- Host country: Sri Lanka
- Dates: 2012

= 15th G-15 summit =

The Fifteenth G15 summit was held in Colombo, Sri Lanka in 2012.

The bi-annual summit agenda of the Group of 15 (G-15) encompasses a range of issues.

The gathering brings together leaders, representatives and policymakers from non-aligned nations. African G-15 nations are Algeria, Egypt, Kenya, Nigeria, Senegal, and Zimbabwe. Those from Asia are India, Indonesia, Iran, Malaysia, and Sri Lanka. Latin American G-15 nations include Argentina, Brazil, Chile, Jamaica, Mexico, Peru and Venezuela.

==Overview==

The Group of 15 was established at the Ninth Non-Aligned Movement summit in Belgrade, Yugoslavia in September 1989. The name of the group is unchanging, but its composition has expanded to 18 countries.
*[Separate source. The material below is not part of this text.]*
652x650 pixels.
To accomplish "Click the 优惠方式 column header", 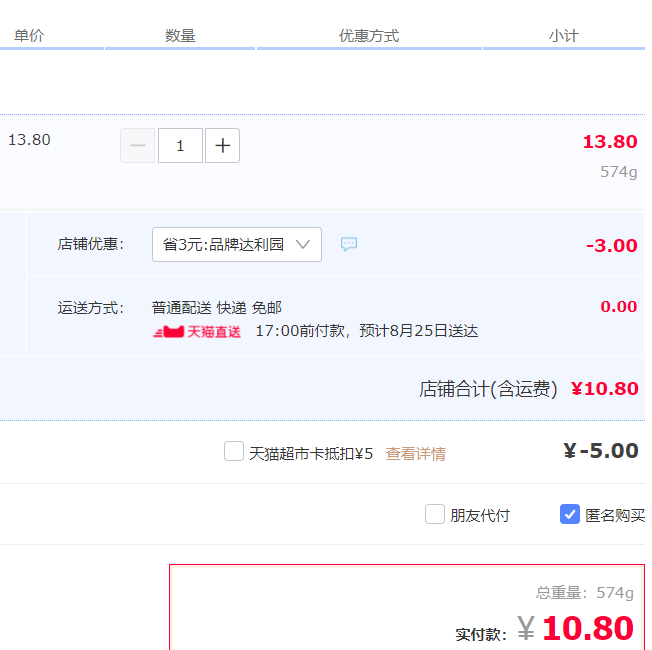I will 369,36.
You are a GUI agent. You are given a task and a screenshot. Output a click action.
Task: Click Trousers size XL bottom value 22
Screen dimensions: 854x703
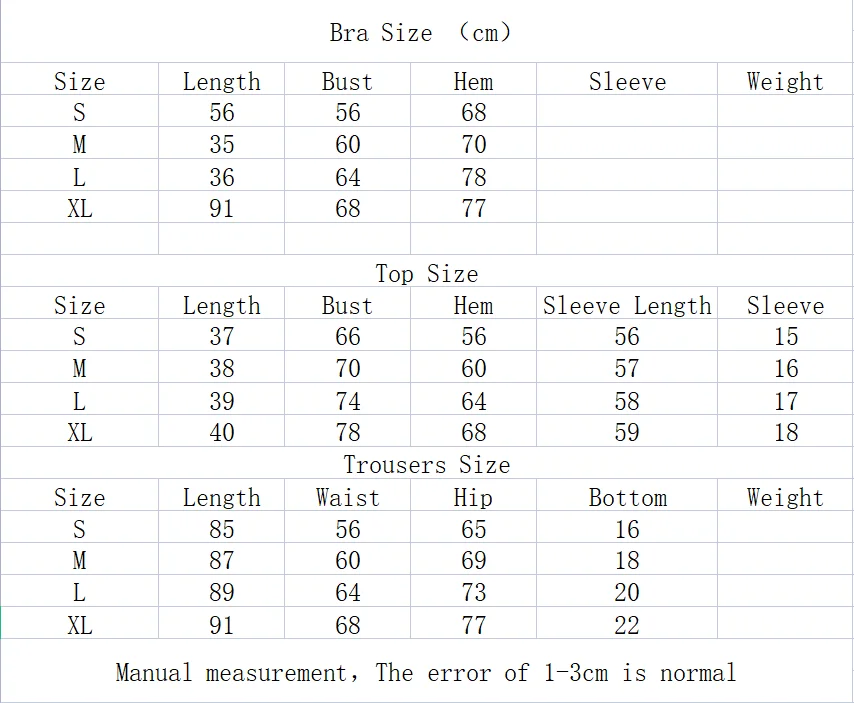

The G-15 is composed of countries from Africa, Asia, North America and South America. These non-aligned nations joined to create a forum to foster cooperation and develop information which can be presented to other international groups, such as the World Trade Organization and the Group of Eight rich industrialized nations. The G-15 nations have a common goal of enhanced growth and prosperity. The group aims to encourage cooperation among developing countries in the areas of investment, trade, and technology.

==Leaders at the summit==
Those nations expected to be represented at the summit are Algeria, Argentina, Brazil, Chile, Egypt, India, Indonesia, Iran, Jamaica, Kenya, Malaysia, Mexico, Nigeria, Peru, Senegal, Sri Lanka, Venezuela, and Zimbabwe. The G-15 membership has expanded to 18 countries, but the name has remained unchanged.
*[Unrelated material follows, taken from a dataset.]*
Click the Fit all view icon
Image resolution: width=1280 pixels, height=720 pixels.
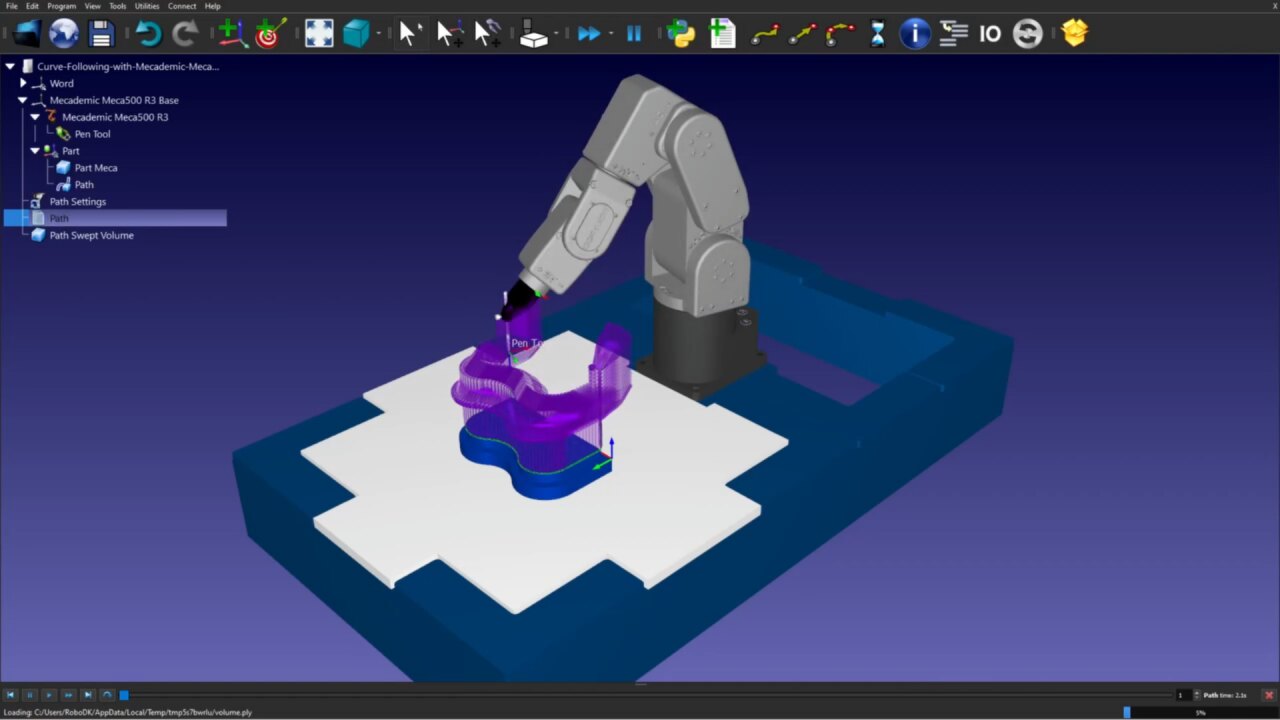coord(319,34)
The leaders of G-15 nations are core contributors in summit meetings, but not all of the heads-of-state are expected to attend the Colombo event:
- Sri Lanka - President

==Priorities==
The G-15 nations perceive an ongoing need to expand dialogue with the G8 and with the G20. The G-15 want to help bridge the gap between developing countries and the more developed and industrialized nations. The fact that some of the G-15 are simultaneously members of these other forums is expected to be helpful. At the Tehran summit of 2010, the President of Sri Lankan emphasized the importance of cooperation with the G8 on all major aspects of development.

==Issues==
G-15 nations are united by shared perceptions of global economic issues; and the G-15 provides a structure for working out common strategies for dealing with these issues. For example, the G-15 opposes using the international economic and financial systems as political instruments.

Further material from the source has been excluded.